> [Tasks for this exercise]:
a: Reproduce the nextafter() benchmark discussion word for word from "Subtract the (constant" to "r = nextafter(r,0); )".
b: Continue the nextafter() benchmark discussion, starting right after its last sentence.

> [Supplied passage]:
:::::

As long as a routine like nextafter() is NOT called back-to-back,
but along other code, latency doesn't really matter.
> i.e. your code is slower.
The overall execution time and the numbers from 'perf stat' show
the contrary: the program executes overall
- 70 billion instructions in 38.9 billion cycles with glibc's
implementation,
- 38 billion instructions in 12.4 billion cycles with my
(quick&dirty) C implementation,
- 37.5 billion instructions in 12 billion cycles with my
assembly implementation,
- 39.8 billion instructions in 22 billion cycles with musl's
original implementation,
- 40.5 billion instructions in 11.7 billion cycles with my
patch applied to musl's implementation.
The OVERALL number of cycles per call are
38.9 (glibc) > 22 (musl) > 12.4 (C) > 12 (Assembly) > 11.7 (musl patched)
Subtract the (constant but unknown, not measured) number of
cycles for the program itself: I estimate the overhead to be
about 4..6 billion cycles.
glibc's implementation consumes about 2.5x the number of cycles
of musl's implementation, and about 5x the number of cycles of
a proper implementation.
> (this is the correctly predicted hot path latency
> measuring for(i=0;i<n;i++) r = nextafter(r,0); )

:::::

> [Data lines]:
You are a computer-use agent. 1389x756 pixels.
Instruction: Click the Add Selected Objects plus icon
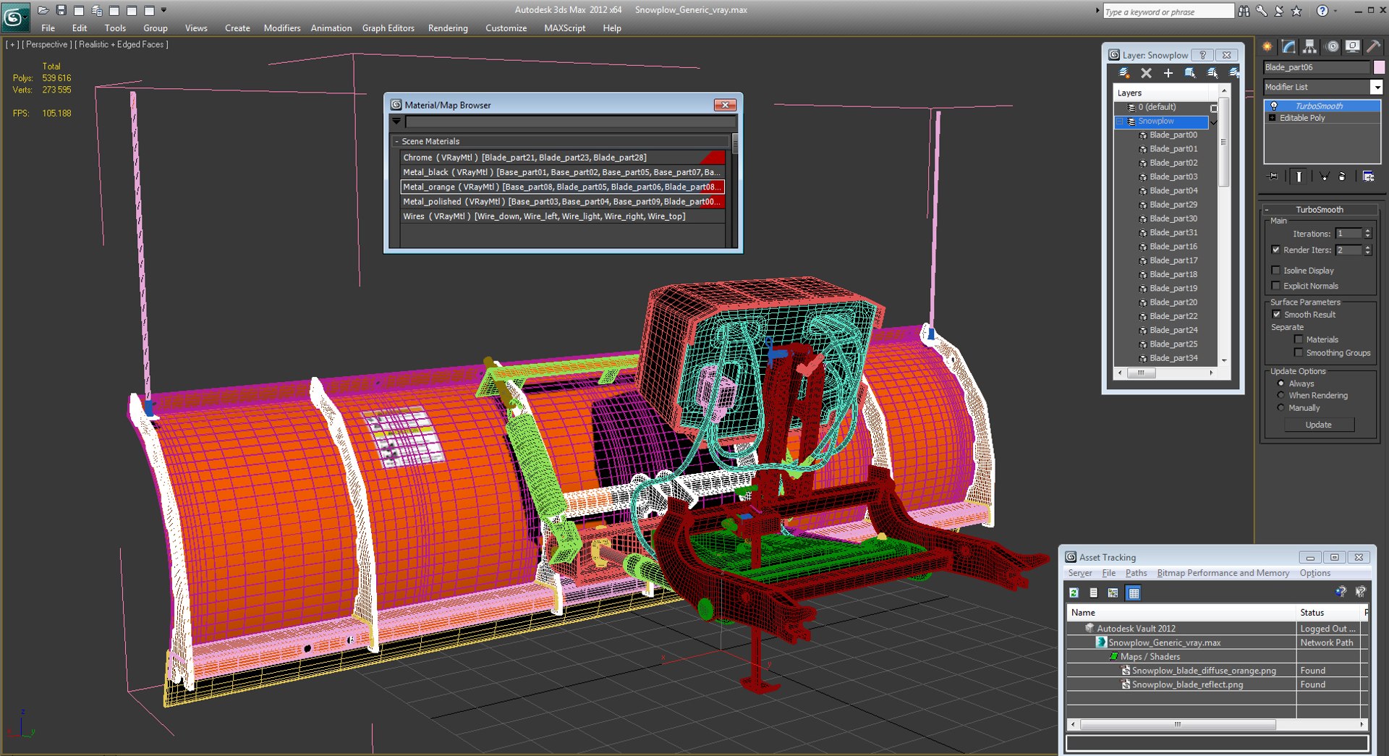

:::::

> [Written responses]:
a:
Subtract the (constant but unknown, not measured) number of
cycles for the program itself: I estimate the overhead to be
about 4..6 billion cycles.
glibc's implementation consumes about 2.5x the number of cycles
of musl's implementation, and about 5x the number of cycles of
a proper implementation.
> (this is the correctly predicted hot path latency
> measuring for(i=0;i<n;i++) r = nextafter(r,0); )

b:
See above: I'm interested in throughput, NOT latency,
> it is more difficult to measure the case when latency
> is not the bottleneck, since then it depends on what
> code is being executed along nextafter. your code
> likely wins in that case as it has less instructions.
Correct. And that's what counts in practice, as shown from
'perf stat' with the number of consumed cycles!
> what you see in your benchmark is the effect of
> branch mispredicts in the nextafter(x, INFINITY)
> case: your code avoids branching on the sign of x,
> while glibc branches and misses half the time with
> random x inputs. (it maybe possible to fix glibc to
> avoid that branch and then it would be fast in your
> measurement too on a big ooo core)
It's not just mispredicted branches: the program executes
- 16.5 billion branches (0.5 B(!)illion mispredicted) with
glibc's implementation,
- 7.5 billion branches (0.5 M(!)illion mispredicted) with my
C implementation,
- 8 billion branches (0.5 M(!)illion mispredicted) with my
assembly implementation,
- 9.7 billion branches (0.25 B(!)illion mispredicted) with
musl's original implementation,
- 8.5 billion branches (0.5 M(!)illion mispredicted with my
patch applied to musl's implementation.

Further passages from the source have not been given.